Sports journalist turns job loss into athlete-first website

Sam Hewat turned his university idea into a new career opportunity after losing his job. Photo: afterthewhistle.co.nz

A former Radio Sport journalist has turned job-loss adversity into opportunity with the launch of a new website, After the Whistle.

After the Whistle gives New Zealand athletes a platform to tell their stories in their own words, while maintaining a “Kiwi vibe”, says Sam Hewat.

Hewat wants After the Whistle to be a hub for fans getting information straight from the athletes to learn what makes them tick.

He lost his job at Radio Sport when it was taken off air indefinitely on March 30. While it came as a shock, Hewat said it gave him the time to start the website.

“It was a bit of a shock to the system because it was a good job and I loved it,” he says.

“It sort of gave me the space to dive into this project which I’ve had on the cards for a couple of years,” Hewat said.

The idea for his website came while he was at university. He found the Player’s Tribune, founded by Derek Jeter, which publishes first-person stories from athletes to connect directly with their fans.

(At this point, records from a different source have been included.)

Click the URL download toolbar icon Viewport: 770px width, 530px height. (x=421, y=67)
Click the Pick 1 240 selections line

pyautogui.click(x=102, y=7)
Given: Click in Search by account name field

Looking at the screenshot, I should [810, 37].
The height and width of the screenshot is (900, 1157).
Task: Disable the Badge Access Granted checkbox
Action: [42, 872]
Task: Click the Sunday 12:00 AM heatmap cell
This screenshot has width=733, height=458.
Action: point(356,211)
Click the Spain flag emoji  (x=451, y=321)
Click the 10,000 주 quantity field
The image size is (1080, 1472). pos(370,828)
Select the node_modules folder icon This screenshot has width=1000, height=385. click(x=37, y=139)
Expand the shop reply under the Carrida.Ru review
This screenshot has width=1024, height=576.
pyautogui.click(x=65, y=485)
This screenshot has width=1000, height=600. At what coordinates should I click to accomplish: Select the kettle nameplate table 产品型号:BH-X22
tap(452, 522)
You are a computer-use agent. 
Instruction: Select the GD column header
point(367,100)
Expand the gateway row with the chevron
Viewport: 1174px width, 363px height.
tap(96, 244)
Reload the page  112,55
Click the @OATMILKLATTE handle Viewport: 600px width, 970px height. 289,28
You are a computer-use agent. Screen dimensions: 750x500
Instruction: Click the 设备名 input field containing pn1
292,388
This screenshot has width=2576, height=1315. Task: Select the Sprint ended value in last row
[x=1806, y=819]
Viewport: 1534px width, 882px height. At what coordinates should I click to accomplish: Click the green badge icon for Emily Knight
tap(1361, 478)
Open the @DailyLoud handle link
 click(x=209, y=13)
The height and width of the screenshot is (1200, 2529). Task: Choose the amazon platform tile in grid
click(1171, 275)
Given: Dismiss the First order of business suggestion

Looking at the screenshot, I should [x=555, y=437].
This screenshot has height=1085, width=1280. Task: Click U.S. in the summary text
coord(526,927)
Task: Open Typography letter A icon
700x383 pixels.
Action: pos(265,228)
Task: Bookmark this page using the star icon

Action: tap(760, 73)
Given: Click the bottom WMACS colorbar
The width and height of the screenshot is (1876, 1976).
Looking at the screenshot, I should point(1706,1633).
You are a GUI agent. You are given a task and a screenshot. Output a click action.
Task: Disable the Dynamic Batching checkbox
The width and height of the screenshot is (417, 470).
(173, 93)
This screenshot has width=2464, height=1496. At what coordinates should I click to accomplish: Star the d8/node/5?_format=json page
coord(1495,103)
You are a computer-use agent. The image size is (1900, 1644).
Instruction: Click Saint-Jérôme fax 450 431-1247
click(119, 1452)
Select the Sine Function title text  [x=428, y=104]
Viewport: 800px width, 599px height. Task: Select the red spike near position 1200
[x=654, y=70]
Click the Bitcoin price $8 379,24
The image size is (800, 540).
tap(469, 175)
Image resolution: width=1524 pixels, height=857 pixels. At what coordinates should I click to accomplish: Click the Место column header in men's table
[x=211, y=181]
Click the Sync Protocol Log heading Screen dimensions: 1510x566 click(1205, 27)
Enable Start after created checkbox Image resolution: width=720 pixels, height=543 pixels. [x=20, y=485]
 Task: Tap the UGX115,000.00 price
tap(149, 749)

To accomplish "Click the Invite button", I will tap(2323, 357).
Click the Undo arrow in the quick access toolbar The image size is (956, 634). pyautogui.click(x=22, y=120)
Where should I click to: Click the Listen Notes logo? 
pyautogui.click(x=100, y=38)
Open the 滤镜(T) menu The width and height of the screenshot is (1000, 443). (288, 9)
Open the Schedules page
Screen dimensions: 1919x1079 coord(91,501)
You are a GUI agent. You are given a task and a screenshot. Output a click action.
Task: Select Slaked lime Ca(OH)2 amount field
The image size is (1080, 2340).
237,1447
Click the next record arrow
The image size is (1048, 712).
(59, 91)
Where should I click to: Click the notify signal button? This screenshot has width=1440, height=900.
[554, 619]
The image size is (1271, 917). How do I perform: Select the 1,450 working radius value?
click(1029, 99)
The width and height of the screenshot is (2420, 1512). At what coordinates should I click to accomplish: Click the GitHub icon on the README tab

“I saw it and thought that’s a really great concept. The articles are really well written - why can’t we have something like that in New Zealand?”

He saw a gap in the New Zealand sports media market, where fans, athletes and the media where all disconnected.

“Athletes didn’t really want to talk too much to the media or say too much to the media because there was this fear that their words would get taken out of context.”

While similar websites to Hewat’s exist, such as Athletes Voice in Australia, the New Zealand sports market had a gap for this type of publication.

Dr Rufus McEwan, head of  the Department of Critical Media Studies at AUT, says the closure of Radio Sport left a vacuum for sports media.

McEwan says sports coverage in New Zealand is largely based around a pay-per-view model, where Radio Sport was an exception. In Australia, commercial free-to-air television broadcasts a lot of sports coverage.

He says the internet is breaking down this barrier.

“For athlete or celebrity-contributed content, that’s made possible largely by the functionality of the platform.

“Because of the internet, you can have an athlete write and publish a story and generate it. They don’t need to appear in a studio,” McEwan says.